Mast cells in vascular disease: Part 2

  • Chymase is a mast cell mediator that participates in blood pressure regulation.
  • Chymase release can make atherosclerotic plaques unstable.
  • Mast cell activation increases size of atherosclerotic plaques.
  • Atherosclerosis is not known to be elevated in mastocytosis.
  • Cardiovascular symptoms are common in mastocytosis.
  • Some mastocytosis patients have vascular instability.


Effects of Platelet Activating Factor (PAF) in asthma and anaphylaxis

  • PAF is released by many cells.
  • PAF receptors are on many cells.
  • PAF causes airway constriction and is heavily linked to asthma.
  • PAF induces leukotriene production.
  • PAF is correlated to severity of anaphylaxis.
  • PAF causes mast cell degranulation and increased release of PGD2.


Anti-inflammatory properties of H1 antihistamines

  • Some H1 antihistamines have anti-inflammatory properties.
  • They reduce eosinophil accumulation near allergic sites.
  • Some H1 antihistamines inhibit bradykinin induced formation of hives.
  • H1 antihistamines have also inhibited allergy processes of methacholine and platelet activating factor.

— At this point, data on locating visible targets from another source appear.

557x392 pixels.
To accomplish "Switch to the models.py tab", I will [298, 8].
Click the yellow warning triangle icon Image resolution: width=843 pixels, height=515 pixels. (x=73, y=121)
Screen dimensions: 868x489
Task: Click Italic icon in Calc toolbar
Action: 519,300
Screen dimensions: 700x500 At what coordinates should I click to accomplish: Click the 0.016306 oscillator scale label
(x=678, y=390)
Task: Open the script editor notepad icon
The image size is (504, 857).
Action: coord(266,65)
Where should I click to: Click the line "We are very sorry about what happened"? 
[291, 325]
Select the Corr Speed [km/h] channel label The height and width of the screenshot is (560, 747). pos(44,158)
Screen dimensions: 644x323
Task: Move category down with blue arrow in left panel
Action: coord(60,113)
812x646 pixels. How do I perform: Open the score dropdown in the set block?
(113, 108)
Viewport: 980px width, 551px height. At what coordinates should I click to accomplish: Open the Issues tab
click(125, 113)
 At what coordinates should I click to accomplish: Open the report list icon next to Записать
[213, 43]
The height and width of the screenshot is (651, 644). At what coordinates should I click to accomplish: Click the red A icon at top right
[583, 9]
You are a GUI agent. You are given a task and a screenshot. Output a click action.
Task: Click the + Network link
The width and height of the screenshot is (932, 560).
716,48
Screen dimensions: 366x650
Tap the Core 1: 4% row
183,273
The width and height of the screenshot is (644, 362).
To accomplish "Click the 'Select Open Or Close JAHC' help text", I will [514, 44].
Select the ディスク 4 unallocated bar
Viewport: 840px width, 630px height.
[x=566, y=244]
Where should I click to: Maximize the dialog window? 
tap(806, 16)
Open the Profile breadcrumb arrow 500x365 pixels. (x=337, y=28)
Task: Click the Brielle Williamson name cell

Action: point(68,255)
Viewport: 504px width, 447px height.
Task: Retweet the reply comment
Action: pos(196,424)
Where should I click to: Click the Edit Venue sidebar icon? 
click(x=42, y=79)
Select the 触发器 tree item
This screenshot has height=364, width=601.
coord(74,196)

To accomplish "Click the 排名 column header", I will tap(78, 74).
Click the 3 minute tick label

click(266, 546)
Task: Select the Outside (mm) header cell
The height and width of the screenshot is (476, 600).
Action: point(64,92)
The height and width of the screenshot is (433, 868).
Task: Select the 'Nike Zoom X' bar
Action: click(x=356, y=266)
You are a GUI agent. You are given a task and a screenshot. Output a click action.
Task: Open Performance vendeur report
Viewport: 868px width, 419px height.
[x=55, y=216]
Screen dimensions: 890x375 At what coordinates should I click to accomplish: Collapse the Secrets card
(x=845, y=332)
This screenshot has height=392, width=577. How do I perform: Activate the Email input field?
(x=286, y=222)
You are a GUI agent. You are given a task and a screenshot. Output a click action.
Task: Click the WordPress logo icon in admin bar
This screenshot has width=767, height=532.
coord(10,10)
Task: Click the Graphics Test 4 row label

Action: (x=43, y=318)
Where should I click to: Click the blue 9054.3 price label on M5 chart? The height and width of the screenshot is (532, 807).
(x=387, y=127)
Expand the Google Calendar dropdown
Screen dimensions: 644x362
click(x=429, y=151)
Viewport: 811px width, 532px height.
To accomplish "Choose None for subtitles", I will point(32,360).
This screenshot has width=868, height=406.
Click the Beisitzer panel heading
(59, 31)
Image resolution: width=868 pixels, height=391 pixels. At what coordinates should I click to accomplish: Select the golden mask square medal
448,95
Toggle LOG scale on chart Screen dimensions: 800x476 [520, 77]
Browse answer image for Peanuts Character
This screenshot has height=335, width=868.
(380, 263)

Pharmacology of H1 antihistamines

  • When histamine binds to the H1 receptor, it keeps the receptor “turned on”, causing symptoms.
  • H1 antihistamines prevent histamine from “turning on” the H1 receptor.
  • First generation H1 antihistamines cross the blood-brain barrier, which can interfere with sleep-wake cycle, memory, cardiovascular regulation and cause other effects.
  • First generation H1 antihistamines also bind to other types of receptors.
  • Second generation H1 antihistamines only bind to the H1 receptor.
  • Second generation H1 antihistamines do not cause sedation or the neurologic issues seen in first generation H1 antihistamines.


Circadian rhythm of mast cells

  • The circadian clock is the “body’s clock”. It tells the body what to do on a 24 hour cycle.
  • Mast cells and eosinophils have internal clocks.
  • Allergic symptoms, including pulmonary ones, are worse between midnight and morning, with onset around 10pm.
  • This causes sleep disruption, morning attacks”, poor rest and decreased quality of life.
  • Circadian rhythm affects mast cell mediator release.
  • Tryptase and histamine are lower in the afternoon and higher at night.
  • A signal from adrenal glands “starts the clock”.


Mast cell inhibitory effects of some microorganisms

  • Some organisms decrease mast cell mediator release.
  • Some of these organisms can cause disease and some are harmless.
  • Lactobacillus and Bifidobacteria are healthy bacteria that inhibit mast cell degranulation and activation.